Comment un vieux cadenas rouillé peut être si résistant ? Voilà une question bien épineuse, et à laquelle la jeune fille ne trouvera sans doute pas de réponse, mais elle n'a pas dit son dernier mot. Elle se débrouille donc pour trouver une pierre suffisamment grande et solide pour espérer enfin venir à bout de cette sûreté récalcitrante.

Mais même avec une pierre de la taille d'un crâne d'enfant, il lui faut un bon quart d'heure pour enfin réussir à briser ce fichu cadenas.

—Et bien mon salaud, t'as intérêt à être bon après le temps que tu m'as pris, se dit-elle en se reposant contre le même tronc de chêne que tout à l'heure, essoufflée par ses longues minutes d'effort.

Mais Karah se trouve désappointée face à ce qu'elle découvre en ouvrant ce livre.
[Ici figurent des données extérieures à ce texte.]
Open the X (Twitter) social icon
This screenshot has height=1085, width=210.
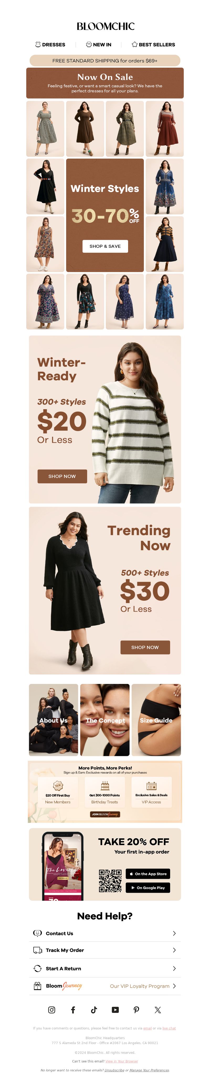pyautogui.click(x=158, y=1010)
De simples pages blanches, d'un bout à l'autre. Toutes sauf une, cette dernière attire l'attention par quelques mots qui ne semblent pas avoir été écrits à la main, les seuls mots de ce livre en fin de compte.
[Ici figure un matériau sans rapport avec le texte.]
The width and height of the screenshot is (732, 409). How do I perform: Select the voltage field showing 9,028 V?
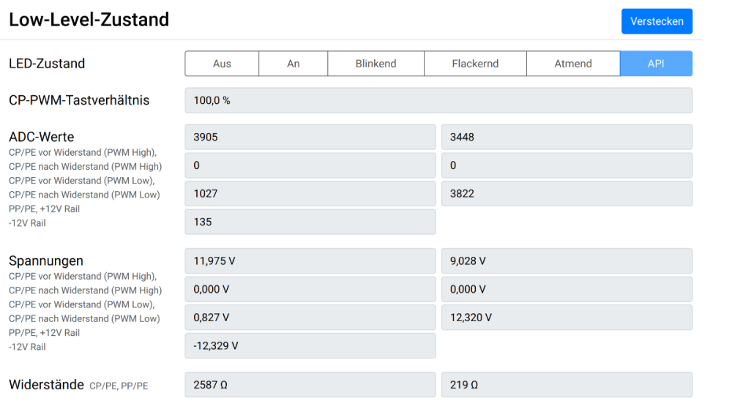(567, 261)
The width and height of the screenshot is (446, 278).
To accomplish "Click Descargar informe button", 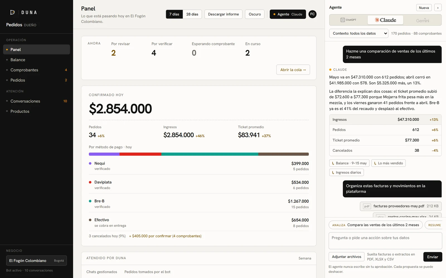I will (224, 14).
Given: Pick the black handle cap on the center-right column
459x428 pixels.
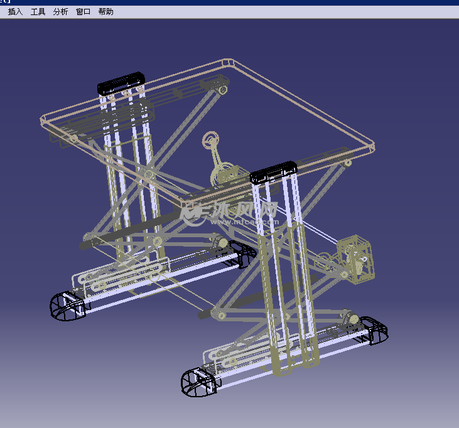Looking at the screenshot, I should click(274, 171).
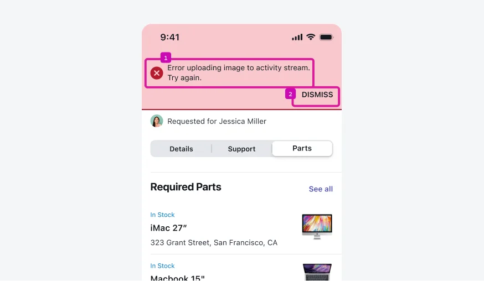This screenshot has height=281, width=484.
Task: Switch to the Support tab
Action: 241,149
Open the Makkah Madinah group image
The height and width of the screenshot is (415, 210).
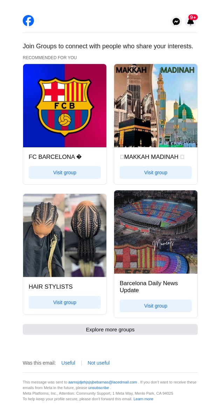(x=156, y=106)

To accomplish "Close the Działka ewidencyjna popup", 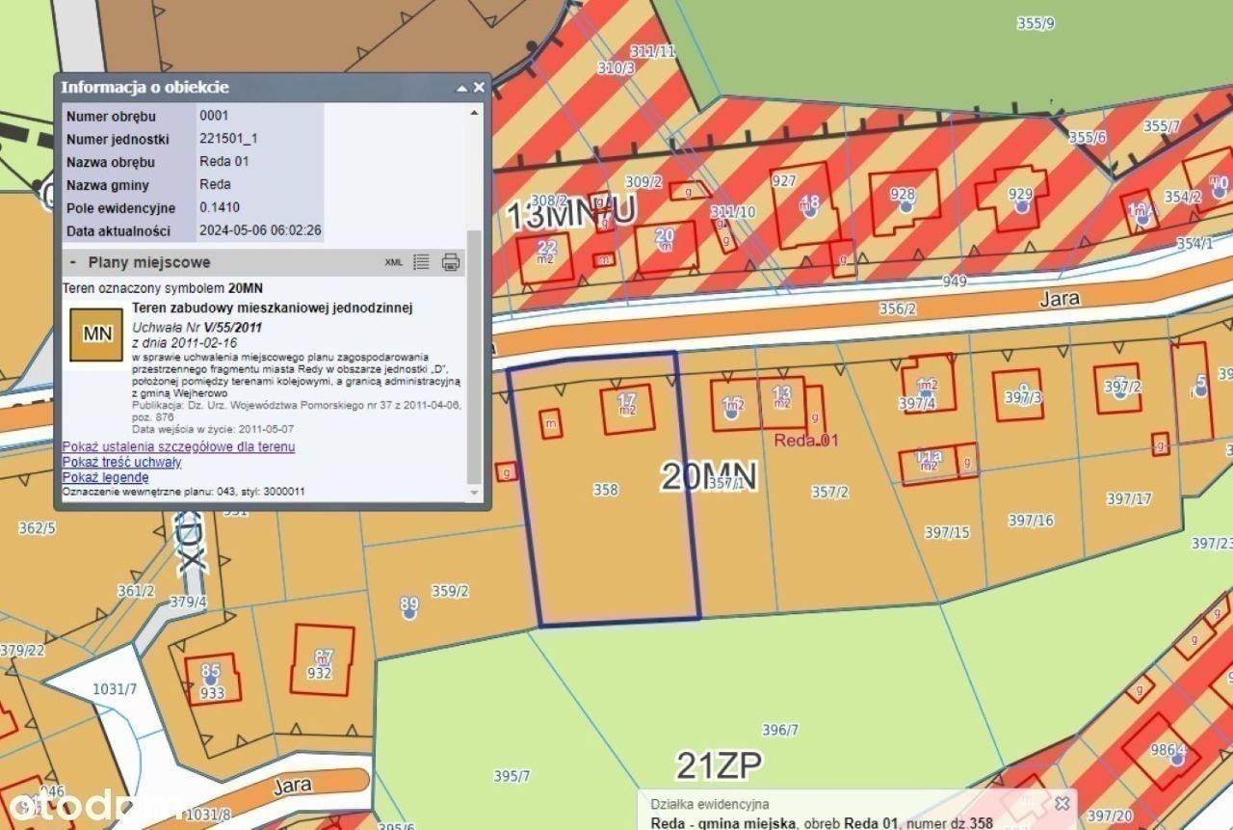I will 1062,803.

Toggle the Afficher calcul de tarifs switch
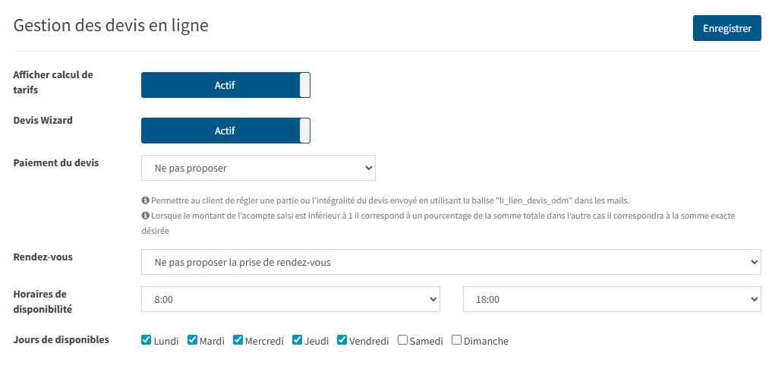(225, 85)
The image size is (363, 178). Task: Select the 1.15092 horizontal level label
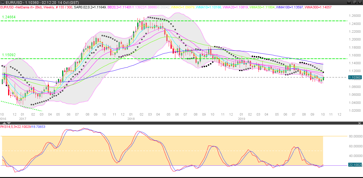pyautogui.click(x=9, y=55)
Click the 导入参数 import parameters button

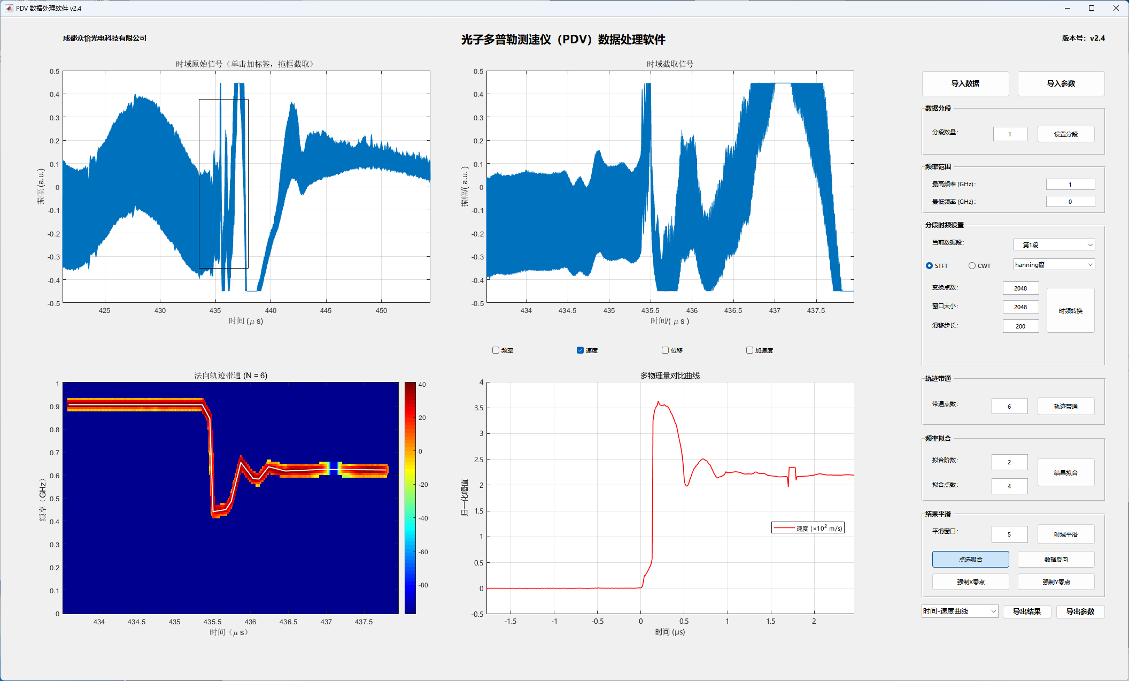click(x=1061, y=83)
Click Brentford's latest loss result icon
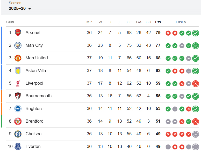 (196, 122)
—Inezīhini t'ik'īti k'alati yanibibu, inami yewedefītiwo āyinorimi. Mais qu'est-ce que c'est que ce charabia ? lis-t-elle péniblement à haute voix.

Cela ne ressemble en effet à aucune langue qu'elle n'ait pu entendre. Mais quelque chose de plus inquiétant se produit à l'instant où elle prononce ces mots, le vent, le chant des oiseaux, toute la forêt se tait pour laisser place à un véritable silence de mort.
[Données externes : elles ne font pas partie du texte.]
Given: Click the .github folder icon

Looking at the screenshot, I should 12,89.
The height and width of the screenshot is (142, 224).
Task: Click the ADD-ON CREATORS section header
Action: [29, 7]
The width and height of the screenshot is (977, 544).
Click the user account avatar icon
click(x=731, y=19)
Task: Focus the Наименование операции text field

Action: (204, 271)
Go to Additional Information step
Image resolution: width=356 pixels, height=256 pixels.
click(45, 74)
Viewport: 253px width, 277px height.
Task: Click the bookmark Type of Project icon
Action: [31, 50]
Cet événement suspect et très étrange angoisse Karah, elle n'avait encore jamais rien vu de tel. C'est comme si tous les animaux des environs, voir la nature elle-même avait eu peur des mots inscrits sur la page du livre. Peu après, un terrible mal de tête s'empare de l'archère, si puissant et insoutenable que son visage s'en voit déformé par ses cris de douleur, juste avant que tout s'arrête. La jeune fille est comme plongée dans le noir total, inconsciente, et dans un silence pesant.

Lorsqu'elle reprend enfin conscience, en ouvrant lentement les yeux, ses yeux se retrouvent face à un regard rouge sang terrifiant. En se relevant brusquement tout en poussant un cri de terreur, Karah constate qu'elle s'est réveillée nez à nez avec un Faragon. Ce dernier est heureusement mort, dévoré vivant semble-t-il, du moins à en juger par ses viscères reposant dans une mare de sang.

La jeune fille se demande bien ce qui a pu lui arriver à elle et ce prédateur, comment peut-elle encore être en vie si elle s'est faite attaquée par un Faragon ? Mais avant d'avoir pu répondre à cette question, elle sent quelque chose d'étrange dans sa bouche. Quelque chose qui s'avère être un morceau de foie, ce qui la fait vomir de dégoût, mais ce n'est pas tout, d'autre morceau d'organes se trouvent dans ce qu'elle vient de régurgiter.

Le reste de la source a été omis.